Литмир - Электронная Библиотека
Содержание  
A
A

— Как страшно вы говорите… — лицо Чикомасова передернулось.

— А бить полумертвое животное, чтобы за «пятьсот дней» догнать и перегнать Америку, не страшно?

— Очень страшно!

— В чем же я не прав?

— Я не говорю, что вы не правы. Повторяю, это вопрос не ума, а сердца. В противном случае — это лишь проблема выбора между двумя жестокостями. Но тут я вам не советчик.

— Вы не прояснили свою мысль о комплексе Отца, Джон, — вмешался Барский.

— Да, у меня своя теория о России, — торжественно отвечал Половинкин. — Вот Петр Великий. Он заставил сына стать крестным отцом своей любовницы, будущей императрицы. И это при живой матери! Тут не только в жестокости дело. Главное — цельность воли. Казалось бы, что стоило не издеваться над сыном и его матерью? Неужели от этого русская жизнь пошла бы иначе? Да, пошла бы! Вся петровская конструкция рухнула бы. Поэтому все остальное: насильственное бритье бород, уничтожение миллионов людей — суть одно и то же. Петр знал, что такое сила общего натяжения, остальные — нет. Он был зодчий, а они — материал.

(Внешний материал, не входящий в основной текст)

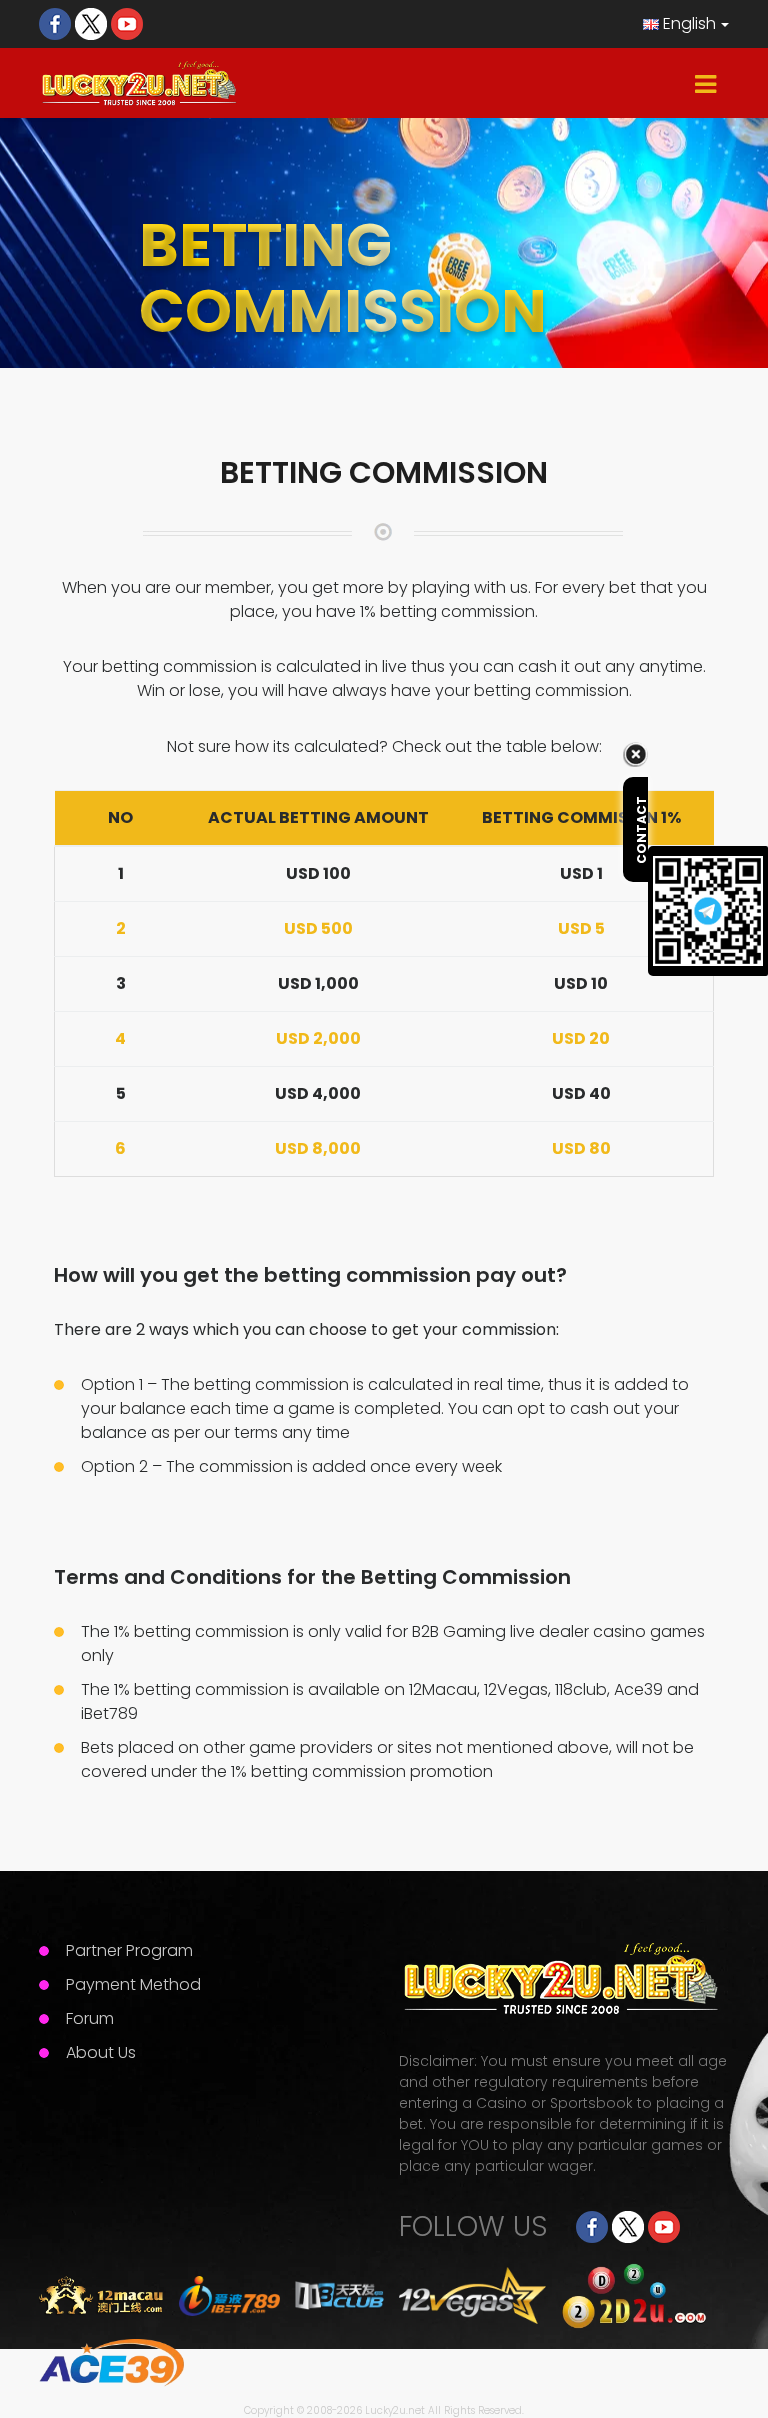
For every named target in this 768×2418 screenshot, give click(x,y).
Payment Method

— В отношении Петра вы правы, — согласился Чикомасов, — но он не единственная фигура русской истории, а я так считаю, что и не главная. Куда важнее ее духовные деятели. Все знают со школы, кто такие Грозный, Петр Первый, Ленин и Сталин. А попроси рассказать о Сергии Радонежском, Феодосии Печерском, Иоанне Кронштадтском? Молчат как рыбы.

— Я скажу вам о Кронштадтском, — мрачно заявил Дорофеев. — Кошмарный был жулик. Обожал роскошь и по-свински бранил Толстого, потому что тот был в сто раз талантливей его.

— Вот вы говорите «комплекс Отца», Джон, — грустно сказал Чикомасов, покосившись на Сидора. — Да у нас сплошная безотцовщина!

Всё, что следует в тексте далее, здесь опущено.